A high‐throughput shotgun mutagenesis approach to mapping B‐cell antibody epitopes

Summary Characterizing the binding sites of monoclonal antibodies (m A bs) on protein targets, their ‘epitopes’, can aid in the discovery and development of new therapeutics, diagnostics and vaccines. However, the speed of epitope mapping techniques has not kept pace with the increasingly large numbers of m A bs being isolated. Obtaining detailed epitope maps for functionally relevant antibodies can be challenging, particularly for conformational epitopes on structurally complex proteins. To enable rapid epitope mapping, we developed a high‐throughput strategy, shotgun mutagenesis, that enables the identification of both linear and conformational epitopes in a fraction of the time required by conventional approaches. Shotgun mutagenesis epitope mapping is based on large‐scale mutagenesis and rapid cellular testing of natively folded proteins. Hundreds of mutant plasmids are individually cloned, arrayed in 384‐well microplates, expressed within human cells, and tested for m A b reactivity.
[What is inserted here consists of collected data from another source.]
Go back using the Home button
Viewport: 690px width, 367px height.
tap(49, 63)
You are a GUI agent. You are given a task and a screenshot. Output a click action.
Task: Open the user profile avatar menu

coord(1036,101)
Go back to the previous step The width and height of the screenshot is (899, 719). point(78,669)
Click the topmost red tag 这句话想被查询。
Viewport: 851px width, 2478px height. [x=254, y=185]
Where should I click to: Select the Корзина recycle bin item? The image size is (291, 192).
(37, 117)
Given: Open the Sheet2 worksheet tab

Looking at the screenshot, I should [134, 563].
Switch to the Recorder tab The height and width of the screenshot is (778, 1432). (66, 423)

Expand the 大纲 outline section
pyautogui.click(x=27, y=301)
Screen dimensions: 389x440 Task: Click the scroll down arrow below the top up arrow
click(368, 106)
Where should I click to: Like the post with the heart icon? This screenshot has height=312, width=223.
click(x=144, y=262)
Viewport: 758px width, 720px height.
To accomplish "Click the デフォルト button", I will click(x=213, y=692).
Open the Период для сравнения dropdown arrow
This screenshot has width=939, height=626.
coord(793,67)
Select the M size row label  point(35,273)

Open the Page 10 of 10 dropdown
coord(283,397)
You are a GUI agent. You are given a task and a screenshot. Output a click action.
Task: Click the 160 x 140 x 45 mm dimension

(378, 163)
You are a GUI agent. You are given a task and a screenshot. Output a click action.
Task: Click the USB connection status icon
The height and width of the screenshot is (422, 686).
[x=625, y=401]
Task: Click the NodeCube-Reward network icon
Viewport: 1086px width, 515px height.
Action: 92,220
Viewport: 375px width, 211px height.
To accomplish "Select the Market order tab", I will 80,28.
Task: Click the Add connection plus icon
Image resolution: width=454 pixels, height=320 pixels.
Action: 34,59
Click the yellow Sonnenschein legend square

Residues are identified as a component of a m A b epitope if their mutation (e.g. to alanine) does not support candidate m A b binding but does support that of other conformational m A bs or allows full protein function. Shotgun mutagenesis is particularly suited for studying structurally complex proteins because targets are expressed in their native form directly within human cells. Shotgun mutagenesis has been used to delineate hundreds of epitopes on a variety of proteins, including G protein‐coupled receptor and viral envelope proteins. The epitopes mapped on dengue virus pr M / E represent one of the largest collections of epitope information for any viral protein, and results are being used to design better vaccines and drugs.